Depuis le milieu du 20siècle, les villes nord-américaines se sont développées autour de la voiture. De nombreuses règles, héritées de cette époque, continuent de codifier les usages, en contradiction souvent flagrante avec l’évolution des mœurs. Car de plus en plus nombreux sont les citoyens qui réclament des milieux de vie à échelle humaine et le droit à une mobilité durable. Bien sûr, beaucoup de nos infrastructures, qui datent d’un autre âge, sont là pour demeurer encore longtemps. Mais, plutôt que de regarder l’avenir dans un rétroviseur, on peut déjà commencer par changer les règles.

Un vent de changement

Mexico n’est pas la seule ville d’Amérique du Nord à revoir ses exigences minimales de stationnement. En janvier 2017, Buffalo devenait la première grande agglomération aux États-Unis à réaménager ses règles de stationnement, et ce, pour la première fois depuis 1940 ! Les autorités municipales souhaitent ainsi réparer la trame urbaine de leur ville trouée de partout par des terrains de stationnement.

Philadelphie, de son côté, a misé sur l’imposition d’une surtaxe applicable aux espaces de stationnement « hors rue ». Devenus moins attrayants, leur achalandage a diminué et leur superficie a décru de 7 % de 2000 à 2015. Voilà un bel exemple du « cercle vertueux » découlant d’une diminution de la dépendance à l’égard de l’automobile, ce qui, en retour, a permis d’accroître la « marchabilité » de la ville.

À Seattle, son maire vient de soumettre une proposition dans le but d’établir des exigences minimales de stationnement… pour les vélos !

À Montréal, un élu de l’opposition propose de taxer lourdement les grands parcs de stationnement de la Communauté métropolitaine de Montréal afin de contrer l’étalement urbain.

En quelques chiffres

30 m: c’est en moyenne la superficie nécessaire pour une case de stationnement hors rue (incluant la portion d’allée pour s’y faufiler)

4 à 5 cases de stationnements hors rue sont requises aux États-Unis en vertu des exigences minimales.

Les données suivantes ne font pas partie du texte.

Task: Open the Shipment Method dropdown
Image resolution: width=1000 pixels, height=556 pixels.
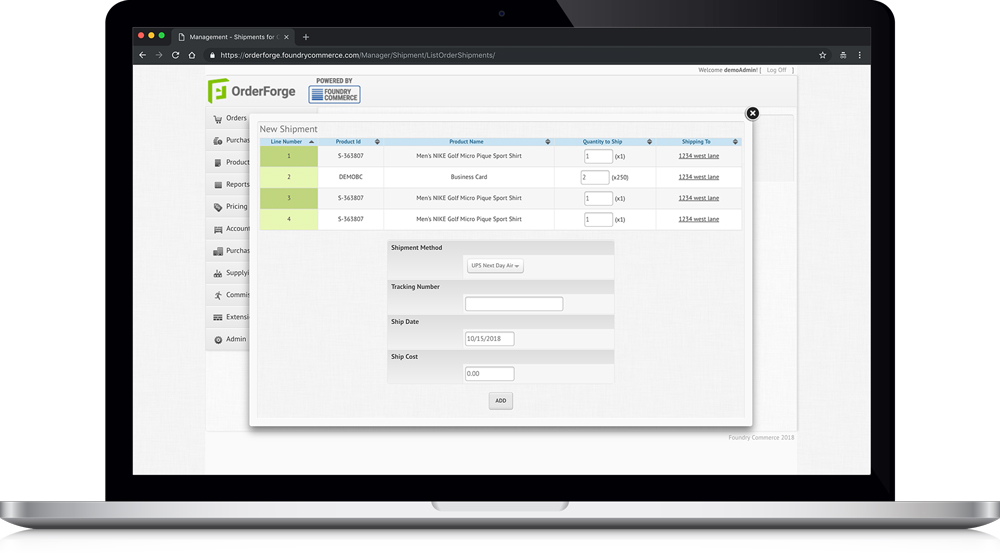Action: (496, 266)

120 à 150 m: c’est donc la superficie des espaces de stationnement hors rue dédiés à chaque voiture, soit plus que la surface occupée par une maison de taille moyenne.

1 milliard : c’est le nombre d’espaces de stationnement hors rue obligatoires, puisque les États-Unis comptent 260 millions d’automobiles.

35 % : c’est la superficie combinée des routes et des stationnements dans les quartiers résidentiels des villes américaines.

50 à 70 % : c’est la superficie combinée des routes et des stationnements dans les zones non résidentielles des villes américaines.